'Ainda Estou Aqui' não é sobre a ditadura; é sobre a família
Fui ver "Ainda Estou Aqui" achando que eu ia chorar até desidratar, mas não foi exatamente o que aconteceu. Chorei, mas eu choro em qualquer filme, então minhas lágrimas não são medida. O que senti foi muito mais profundo do que tristeza. Foi uma mistura alucinada de emoções que variavam entre raiva, melancolia, revolta, tristeza, alegria, euforia.
A ditadura está lá, pulsante com todo o seu horror e perversão. Mas é no miudinho da vida familiar que o filme amassa a gente.

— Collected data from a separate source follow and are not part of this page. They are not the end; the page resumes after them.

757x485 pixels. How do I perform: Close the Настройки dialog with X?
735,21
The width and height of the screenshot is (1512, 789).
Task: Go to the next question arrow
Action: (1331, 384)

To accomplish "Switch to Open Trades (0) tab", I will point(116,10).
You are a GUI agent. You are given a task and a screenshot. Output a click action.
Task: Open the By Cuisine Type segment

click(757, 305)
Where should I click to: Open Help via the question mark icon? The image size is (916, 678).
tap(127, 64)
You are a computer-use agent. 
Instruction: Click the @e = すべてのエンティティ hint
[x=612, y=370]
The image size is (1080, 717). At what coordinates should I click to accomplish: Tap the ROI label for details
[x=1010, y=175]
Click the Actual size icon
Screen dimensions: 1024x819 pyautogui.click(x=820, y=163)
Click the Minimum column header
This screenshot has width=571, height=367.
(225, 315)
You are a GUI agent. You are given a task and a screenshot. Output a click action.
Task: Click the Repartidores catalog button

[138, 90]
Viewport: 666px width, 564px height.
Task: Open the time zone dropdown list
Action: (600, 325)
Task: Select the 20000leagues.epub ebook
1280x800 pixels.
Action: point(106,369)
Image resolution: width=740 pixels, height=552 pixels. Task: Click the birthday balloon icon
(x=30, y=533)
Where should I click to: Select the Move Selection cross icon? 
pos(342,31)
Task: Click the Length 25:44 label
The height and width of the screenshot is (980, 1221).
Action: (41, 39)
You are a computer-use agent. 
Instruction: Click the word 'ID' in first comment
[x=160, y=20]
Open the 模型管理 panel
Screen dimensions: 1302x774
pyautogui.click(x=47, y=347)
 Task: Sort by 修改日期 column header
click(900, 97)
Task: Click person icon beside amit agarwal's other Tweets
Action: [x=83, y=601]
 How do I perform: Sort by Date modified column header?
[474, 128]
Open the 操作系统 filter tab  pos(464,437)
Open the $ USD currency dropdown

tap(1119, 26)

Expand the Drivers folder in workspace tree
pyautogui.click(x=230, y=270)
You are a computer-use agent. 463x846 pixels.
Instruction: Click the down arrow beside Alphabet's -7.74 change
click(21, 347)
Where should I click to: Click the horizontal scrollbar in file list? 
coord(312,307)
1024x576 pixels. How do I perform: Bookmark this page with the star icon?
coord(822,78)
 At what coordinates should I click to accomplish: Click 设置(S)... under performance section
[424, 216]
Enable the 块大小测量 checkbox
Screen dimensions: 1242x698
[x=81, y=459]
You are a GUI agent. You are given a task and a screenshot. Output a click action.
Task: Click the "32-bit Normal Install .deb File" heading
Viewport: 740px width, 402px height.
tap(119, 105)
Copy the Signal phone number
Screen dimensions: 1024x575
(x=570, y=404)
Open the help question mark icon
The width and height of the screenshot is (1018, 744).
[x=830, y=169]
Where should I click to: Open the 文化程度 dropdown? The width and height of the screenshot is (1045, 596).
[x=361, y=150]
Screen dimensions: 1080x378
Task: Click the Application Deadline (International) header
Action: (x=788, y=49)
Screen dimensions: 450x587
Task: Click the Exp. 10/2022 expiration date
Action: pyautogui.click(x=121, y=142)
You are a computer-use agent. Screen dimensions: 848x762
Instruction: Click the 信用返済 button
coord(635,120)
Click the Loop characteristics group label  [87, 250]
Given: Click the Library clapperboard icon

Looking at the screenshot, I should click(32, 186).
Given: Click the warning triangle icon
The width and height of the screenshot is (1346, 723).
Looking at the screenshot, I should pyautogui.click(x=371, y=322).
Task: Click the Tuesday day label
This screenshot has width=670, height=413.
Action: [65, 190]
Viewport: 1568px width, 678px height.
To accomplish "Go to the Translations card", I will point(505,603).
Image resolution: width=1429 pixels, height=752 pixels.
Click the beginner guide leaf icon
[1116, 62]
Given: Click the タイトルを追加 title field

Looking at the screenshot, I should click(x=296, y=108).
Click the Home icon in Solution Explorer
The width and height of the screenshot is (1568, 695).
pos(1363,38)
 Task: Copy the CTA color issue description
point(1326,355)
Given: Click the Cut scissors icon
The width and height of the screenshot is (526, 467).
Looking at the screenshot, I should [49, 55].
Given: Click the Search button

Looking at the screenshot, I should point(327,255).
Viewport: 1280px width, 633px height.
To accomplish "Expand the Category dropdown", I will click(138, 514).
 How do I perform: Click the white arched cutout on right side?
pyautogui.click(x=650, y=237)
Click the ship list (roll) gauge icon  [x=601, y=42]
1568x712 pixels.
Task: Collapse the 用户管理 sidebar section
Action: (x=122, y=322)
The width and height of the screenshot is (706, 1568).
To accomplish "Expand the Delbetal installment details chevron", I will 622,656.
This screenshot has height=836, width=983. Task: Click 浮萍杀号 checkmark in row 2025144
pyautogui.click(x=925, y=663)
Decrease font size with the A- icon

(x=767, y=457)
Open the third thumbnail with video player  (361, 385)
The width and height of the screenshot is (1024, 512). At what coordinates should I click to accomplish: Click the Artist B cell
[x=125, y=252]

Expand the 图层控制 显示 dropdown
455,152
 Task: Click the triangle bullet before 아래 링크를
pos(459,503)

É num jantar corriqueiro, no suflê que queimou, na festa de despedida da filha que vai viajar, num mergulho no mar, no dente de leite da caçula, no cachorro adotado sob protestos do pai. É nessa pequenez que a obra leva a gente ao chão. É nesse comezinho que a vida é destruída sempre que uma ditadura prevalece, sempre que a polícia entra atirando na favela, sempre que o soldado decide disparar a esmo e matar quem estiver pelo caminho, sempre que um genocídio é colocado em prática.
O filme de Walter Salles revela a destruição desse miudinho em cenas dilacerantes. E a gente se identifica porque esse miudinho todos temos. Ou tivemos em algum momento. É o boa noite que a gente dá à mãe, é o macarrão de domingo, é a ida ao Maraca com o pai, é o jantar com o irmão, é a briga para ver quem dorme na cama maior, é uma dança fora de hora depois do jantar.
"Ainda Estou Aqui" fala das coisas que perdemos para a fúria dominadora do poder militar e empresarial. Não perdemos apenas vidas; perdemos memórias, afetos e um cotidiano que era nosso.
O filme acaba na tela, mas não acaba dentro da gente. É uma pancada bem dada. Um chamamento para não aceitarmos mais esse tipo de destruição. Um alerta para jamais tolerarmos qualquer pessoa que fale que a ditadura foi necessária. Por uma bizarra coincidência, esses são sempre os mesmos que falam em preservar a família, que é a primeira coisa devastada quando um sistema de poder opressor entra em cena.